海王星のオーロラを捉えた観測史上初の今回の画像は、この磁場の存在をあらわにしている。太陽から発せられる太陽風の荷電粒子が惑星や衛星の磁場に捕捉され、上層大気中の原子や分子にエネルギーを与えて励起する。このエネルギーが結果的に光子として放出され、オーロラが発生する。
海王星ではどのようにオーロラができるか
惑星の自転軸と磁場の軸(磁軸)がほぼ一致する場合は、両極に惑星の磁場が収束するため、このプロセスでは通常、惑星の両極の周囲でオーロラが発生する。だが、海王星では状況が異なる。太陽から非常に遠い極寒の世界であるだけでなく、不規則な磁場を持っている。NASAによると、その理由は、磁軸が自転軸から約47度傾いているからだ。このように自転軸からずれているため、磁場は約16時間かかる1回の自転の間に大きく変化する。

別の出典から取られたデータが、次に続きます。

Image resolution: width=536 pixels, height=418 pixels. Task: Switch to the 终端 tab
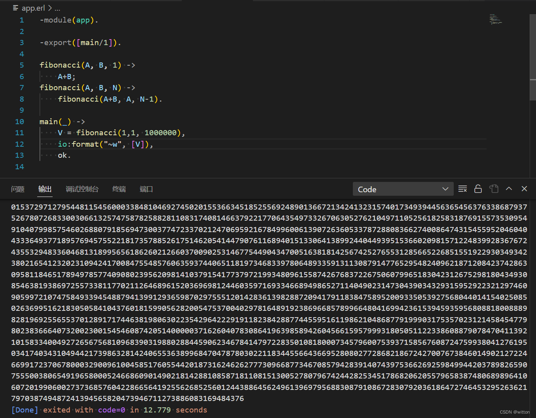coord(119,189)
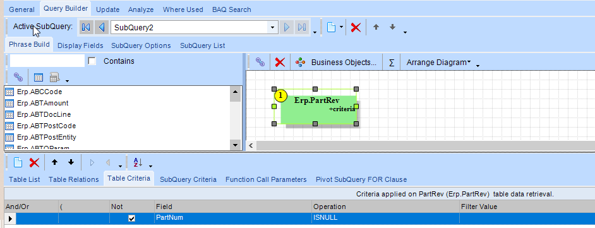Delete criteria row red X icon
595x228 pixels.
[x=34, y=162]
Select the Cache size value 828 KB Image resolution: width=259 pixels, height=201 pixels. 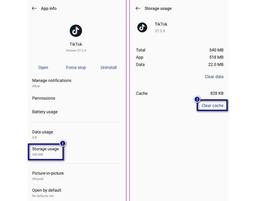tap(217, 93)
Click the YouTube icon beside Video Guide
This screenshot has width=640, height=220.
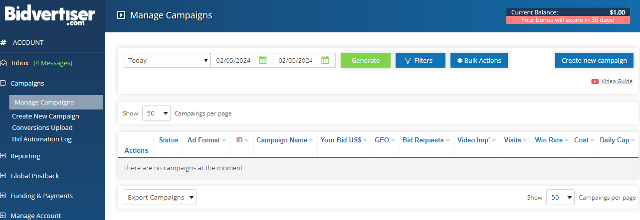click(595, 82)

今回の海王星の画像で、明るい青緑色のオーロラが両極の周りではなく、まばらに散在しているのはそのためだ。
オーロラの画像データは、JWSTに搭載された極めて高感度の近赤外線分光器NIRSpecを用いて取得した。このJWSTのデータと、ハッブル宇宙望遠鏡の広視野カメラWFC3で撮影した可視光画像を合成して、海王星のオーロラを初めて直接的に裏づける画像を作成した。

海王星のオーロラの撮像方法
NIRSpecは、人の目に見える可視光より波長の長い電磁波である赤外線を捉える。赤外線は基本的に熱放射であるため、JWSTをマイナス223度以下の超低温で動作させて捕捉する。